Témoignages
« La plus belle image »
Camus, quand vous le rencontriez à l’extérieur, dans la rue, au café ou dans un restaurant, c’était vraiment le Méditerranéen expansif, avec les tapes sur le ventre ou dans le dos et des choses de ce genre ; il avait la plaisanterie facile. Si vous étiez avec lui en tête-à-tête, c’était autre chose, un autre homme. Un homme qui, en tête-à-tête, était toujours curieux de ce que vous pensiez, et lui-même, une fois que vous engagiez la conversation, je dirais la discussion avec lui, avait tendance à vous prouver quelque chose, et ce n’étaient pas des conversations à bâton rompu, non, le philosophe ressortait chez lui à ce moment-là. Je me souviens très bien m’être trouvé dans ce cas, et le thème était la justice, le mot justice. C’était à Sidi Madani. Nous sommes montés sur les hauteurs boisées : nous logions dans un hôtel transatlantique au fond de la vallée du « Ruisseau des singes ». Nous sommes donc montés d’un mouvement spontané, pour nous isoler, en dehors des conversations. La discussion a tout de suite porté sur la justice. Nous étions en 1948. Je sentais en lui le désir de me convaincre que la justice n’était pas tout. Et moi, avec l’intolérance de la jeunesse – j’étais nettement plus jeune que lui – j’étais un tenant de la justice à tout prix. La conversation a été longue. Je ne pourrais pas vous rapporter les différents arguments que Camus a développés, mais on les connaît aujourd’hui avec le recul du temps et on sait ce qu’il pensait de ces problèmes. […]

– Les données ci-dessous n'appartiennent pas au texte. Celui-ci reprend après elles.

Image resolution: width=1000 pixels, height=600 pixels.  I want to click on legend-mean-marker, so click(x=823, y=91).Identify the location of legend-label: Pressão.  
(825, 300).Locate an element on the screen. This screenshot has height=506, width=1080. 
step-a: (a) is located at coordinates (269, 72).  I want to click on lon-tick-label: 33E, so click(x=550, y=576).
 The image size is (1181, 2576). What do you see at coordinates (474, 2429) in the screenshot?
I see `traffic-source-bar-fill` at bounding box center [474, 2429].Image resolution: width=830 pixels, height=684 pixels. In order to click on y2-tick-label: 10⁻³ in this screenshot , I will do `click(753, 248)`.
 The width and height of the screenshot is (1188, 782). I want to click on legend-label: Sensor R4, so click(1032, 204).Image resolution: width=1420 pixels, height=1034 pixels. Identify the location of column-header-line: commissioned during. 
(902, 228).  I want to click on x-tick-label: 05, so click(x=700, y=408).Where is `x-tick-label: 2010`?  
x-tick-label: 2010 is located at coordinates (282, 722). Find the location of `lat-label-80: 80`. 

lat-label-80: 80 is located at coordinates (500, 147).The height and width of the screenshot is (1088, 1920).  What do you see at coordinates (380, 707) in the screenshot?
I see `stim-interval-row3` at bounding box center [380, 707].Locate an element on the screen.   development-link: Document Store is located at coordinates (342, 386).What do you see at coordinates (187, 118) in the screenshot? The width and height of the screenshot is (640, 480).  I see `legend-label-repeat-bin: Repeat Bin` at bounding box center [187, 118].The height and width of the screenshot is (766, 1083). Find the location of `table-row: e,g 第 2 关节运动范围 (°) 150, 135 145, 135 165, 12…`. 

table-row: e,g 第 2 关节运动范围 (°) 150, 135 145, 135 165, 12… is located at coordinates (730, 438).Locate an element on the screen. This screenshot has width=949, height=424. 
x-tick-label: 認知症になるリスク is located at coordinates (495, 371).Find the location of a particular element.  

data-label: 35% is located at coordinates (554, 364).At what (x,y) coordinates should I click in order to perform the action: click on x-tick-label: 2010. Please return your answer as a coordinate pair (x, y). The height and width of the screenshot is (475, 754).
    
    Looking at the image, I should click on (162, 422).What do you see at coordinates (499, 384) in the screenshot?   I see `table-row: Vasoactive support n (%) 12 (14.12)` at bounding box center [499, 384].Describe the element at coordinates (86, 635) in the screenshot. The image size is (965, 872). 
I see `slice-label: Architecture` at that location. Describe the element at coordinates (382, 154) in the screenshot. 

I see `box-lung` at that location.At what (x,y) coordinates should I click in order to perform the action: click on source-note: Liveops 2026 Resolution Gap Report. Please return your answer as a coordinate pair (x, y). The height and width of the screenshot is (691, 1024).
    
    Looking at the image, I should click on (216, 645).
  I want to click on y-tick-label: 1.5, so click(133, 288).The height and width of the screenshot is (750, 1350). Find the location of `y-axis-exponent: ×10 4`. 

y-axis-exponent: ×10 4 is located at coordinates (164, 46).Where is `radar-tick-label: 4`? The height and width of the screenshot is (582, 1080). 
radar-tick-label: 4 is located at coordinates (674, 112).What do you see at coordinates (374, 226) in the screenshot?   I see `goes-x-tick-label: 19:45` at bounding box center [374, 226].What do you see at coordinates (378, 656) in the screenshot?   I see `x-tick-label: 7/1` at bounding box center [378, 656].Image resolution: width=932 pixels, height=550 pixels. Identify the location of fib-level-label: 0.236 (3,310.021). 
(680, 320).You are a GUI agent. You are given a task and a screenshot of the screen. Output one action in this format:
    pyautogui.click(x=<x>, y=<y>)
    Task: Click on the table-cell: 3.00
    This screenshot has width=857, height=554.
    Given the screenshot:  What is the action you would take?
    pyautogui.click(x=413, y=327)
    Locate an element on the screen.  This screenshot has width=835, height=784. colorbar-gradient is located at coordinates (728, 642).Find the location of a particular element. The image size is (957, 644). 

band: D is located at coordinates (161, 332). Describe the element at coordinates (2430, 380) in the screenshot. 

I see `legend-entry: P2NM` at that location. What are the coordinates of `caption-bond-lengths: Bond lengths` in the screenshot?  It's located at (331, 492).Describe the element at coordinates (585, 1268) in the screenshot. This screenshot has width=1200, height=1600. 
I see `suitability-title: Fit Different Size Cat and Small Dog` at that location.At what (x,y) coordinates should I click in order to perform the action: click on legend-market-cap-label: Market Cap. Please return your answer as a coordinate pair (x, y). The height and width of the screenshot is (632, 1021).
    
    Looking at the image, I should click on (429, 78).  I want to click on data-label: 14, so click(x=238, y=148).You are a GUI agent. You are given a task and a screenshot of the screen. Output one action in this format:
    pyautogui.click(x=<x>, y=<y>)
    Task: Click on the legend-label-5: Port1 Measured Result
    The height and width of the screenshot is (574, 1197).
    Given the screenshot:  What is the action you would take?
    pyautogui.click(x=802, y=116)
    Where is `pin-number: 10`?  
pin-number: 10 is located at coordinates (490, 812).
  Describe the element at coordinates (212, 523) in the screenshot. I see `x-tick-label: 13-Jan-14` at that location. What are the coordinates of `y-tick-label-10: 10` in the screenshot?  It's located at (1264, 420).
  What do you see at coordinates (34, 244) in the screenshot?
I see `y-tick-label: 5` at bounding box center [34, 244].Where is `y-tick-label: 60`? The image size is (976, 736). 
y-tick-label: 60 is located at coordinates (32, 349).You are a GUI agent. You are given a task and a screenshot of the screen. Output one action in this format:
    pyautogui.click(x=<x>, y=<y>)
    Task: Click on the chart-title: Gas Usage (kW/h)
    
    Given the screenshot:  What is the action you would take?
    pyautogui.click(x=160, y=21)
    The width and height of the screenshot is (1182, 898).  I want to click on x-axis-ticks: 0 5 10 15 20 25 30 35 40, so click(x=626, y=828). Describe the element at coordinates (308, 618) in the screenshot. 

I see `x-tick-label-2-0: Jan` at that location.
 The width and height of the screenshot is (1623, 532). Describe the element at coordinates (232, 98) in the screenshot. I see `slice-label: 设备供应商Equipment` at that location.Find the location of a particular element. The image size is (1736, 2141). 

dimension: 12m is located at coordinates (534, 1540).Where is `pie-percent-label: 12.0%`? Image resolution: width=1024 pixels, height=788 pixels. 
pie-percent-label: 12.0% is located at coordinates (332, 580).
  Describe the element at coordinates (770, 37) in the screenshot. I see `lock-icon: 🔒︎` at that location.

Nous nous sommes retrouvés à Alger, en 1950. Il était venu en voiture, une traction avant noire. Il m’a invité à prendre un pot dans un café qui avait sa terrasse presque en face de la faculté d’Alger. Il m’a dit : « On va déjeuner ensemble, mais en dehors d’Alger. » Et où est-ce qu’il me conduit ? À Tipasa. Je ne connaissais pas Tipasa… Je me demande si j’étais tellement curieux des sites : j’étais tellement plongé dans mes pensées, dans mes problèmes. Alors je découvre ce Tipasa qui n’était pas habité ; il n’y avait aucune construction. C’étaient des prairies, mais fleuries !… Il me quitte un instant, entre dans une baraque et revient : c’était un boui-boui où il avait commandé notre déjeuner : un grand poisson préparé à la provençale, c’est-à-dire à la tomate, du persil, peu d’oignons. Et après le déjeuner – c’était ça le plus beau –, nous sommes sortis, le soleil tombait d’aplomb, même si c’était le printemps il y avait des journées où il faisait très chaud en Algérie, et voilà qu’il remarque un mur assez long, vestige d’une ruine romaine, de 60-80 centimètres de hauteur, et voilà que Camus d’un bond, est dessus, et que fait-il ? Il danse tout le long, les bras largement écartés, sans dire un mot. C’est une des plus belles images que je garde de Camus. […]
Mon sentiment à la lecture de ses œuvres, est qu’il y a toutes les caractéristiques, l’originalité, ce qui fait que des œuvres algériennes se distinguent, je ne dis pas qu’elles sont supérieures, mais je dis en quoi elles se distinguent d’autres œuvres d’autres pays, dans ce qu’elles ont de profondément original : à la fois une forme de sensibilité, une forme de sensualité, mais surtout le sens du tragique, qui était très fort chez Camus et qui nous rapproche, nous Algériens, en tant que Méditerranéens, d’une certaine disposition grecque, à l’antique. Il y a ça chez Camus.
Ce côté du tragique en pleine lumière, ensoleillé.
Lors d’une émission sur France-Culture, le 5 mai 1997, Mohammed Dib, interviewé par Salim Jay, évoque Camus.